There seems to be a trend at the multiplexes now--the R-rated comedy is back. This summer we've seen Bridesmaids, The Hangover 2 and now Horrible Bosses do good business.

The premise of Horrible Bosses is simple, and I suppose universal--it's only the self-employed or luckiest of us who has never had one. Three chums each have a horror story at work. Jason Bateman works for a sadist, Kevin Spacey. Charlie Day is a dental hygienist who works for a dentist, Jennifer Aniston, who blatantly harasses him sexually (this is a bad thing because he is in love with his fiancee). Jason Sudeikis loves his boss, but when he dies his cretinous son (Colin Farrell) takes over.

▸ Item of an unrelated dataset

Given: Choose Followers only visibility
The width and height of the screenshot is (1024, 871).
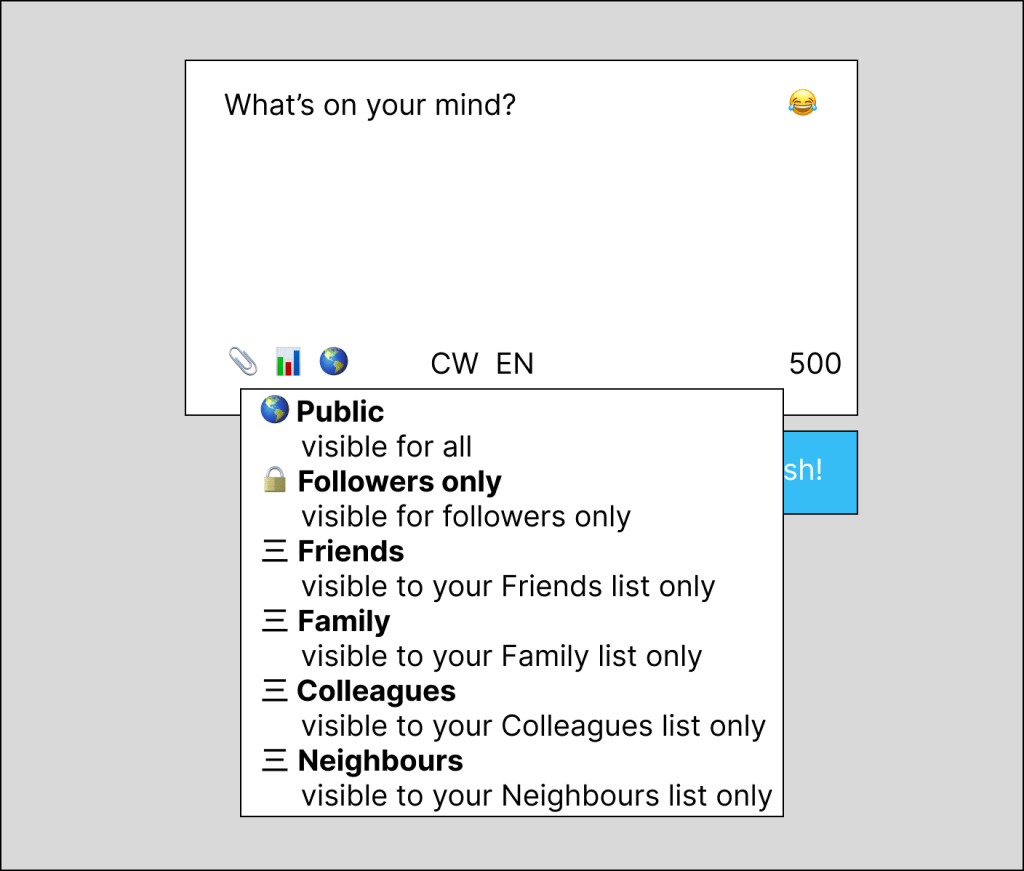Looking at the screenshot, I should (399, 482).
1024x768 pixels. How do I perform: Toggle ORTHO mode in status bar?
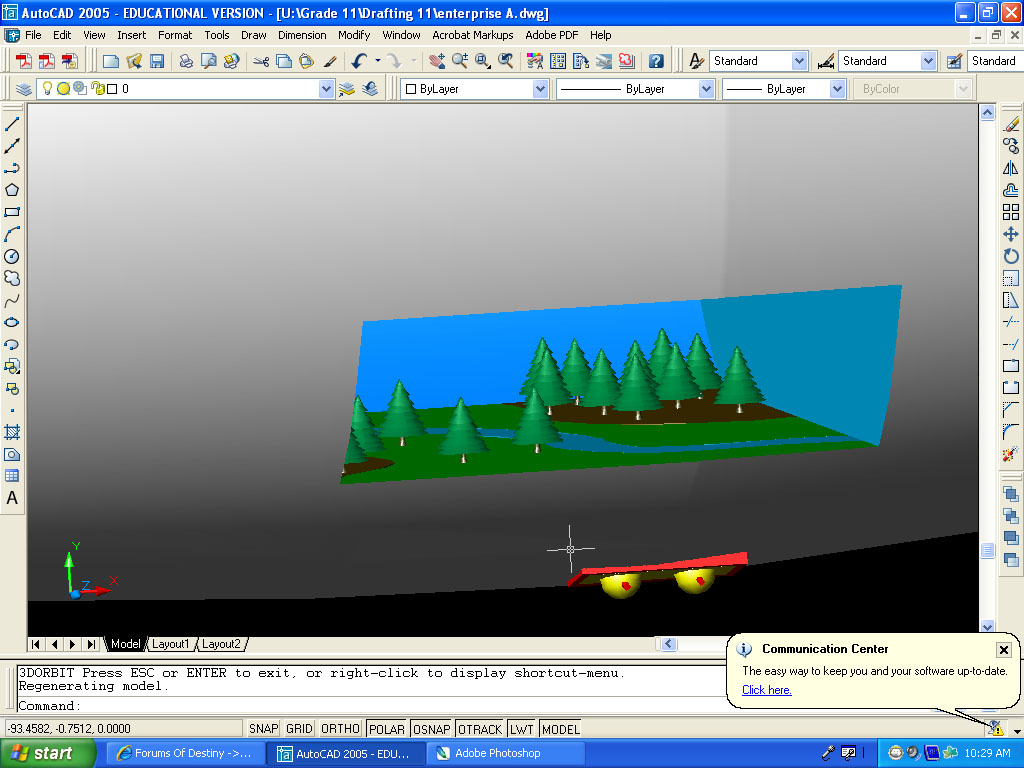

As they compare notes they decide to try to hire a hit man to kill their respective bosses. They head to the bad part of town and find Jamie Foxx, who won't do the job, but will "consult." He suggest the Strangers on a Train gambit--they should kill each other's bosses.

This is a good idea for a movie, but fails consistently. There is plenty of blame to go around. To start, the director, Seth Gordon, shows no flair for comic pacing. The film just kinds of lays there, like a dead fish. Scenes drag on for too long and have no sparkle. This should have been a fast-paced farce, but instead plays like a drama.

The screenplay, by three credited writers, is also full of dead spots, and works much too hard to be crude, almost snickering like Beavis and Butt-head as it makes jokes about sex and bodily fluids. I found the whole Aniston thing way over the top. I suppose boys who grew up lusting after Rachel on Friends may get a tingle by hearing her say "I want you to fuck my mouth," but it has all the wit of a whoopee cushion (it's interesting that a woman harassing a man is comic, while the opposite would be creepy beyond measure).

Finally, the cast just doesn't work. The bosses are okay--Aniston certainly has made a departure from the dreary rom-coms she's made lately, and seems game for anything, and Spacey simply recycles the agent he played in Swimming With the Sharks. But Farrell is a delight. He sports the world's worst comb over and hides his roguish Irish charm behind a truly repellent character. But again, the writers go over the top when we see his apartment, which Sudeikis calls "inside the mind of an asshole."

The three leads are a bigger problem. Bateman and Sudeikis are too bland by half, and Day, who seems to be playing the Zach Galifianakis role, over compensates to the point of supreme irritation. For one thing, there's no particular reason why Aniston would lust after him (if the role had been played by a sweet-natured hunk it would have worked better--Day is short and squirrelly).

The film isn't a total disaster. I chuckled a few times when the dialogue manages to reach a more effervescent level, especially in the scenes with the three leads and Foxx, who comes off unscathed (his name is "Motherfucker" Jones, and thus the leads call him, properly, Motherfucker).

But on the whole I found Horrible Bosses messy and dreary. I'm not down on crude comedies--Animal House and Bad Santa are the cream of the crop, but they were made by people who knew what they were doing. Not so with Horrible Bosses.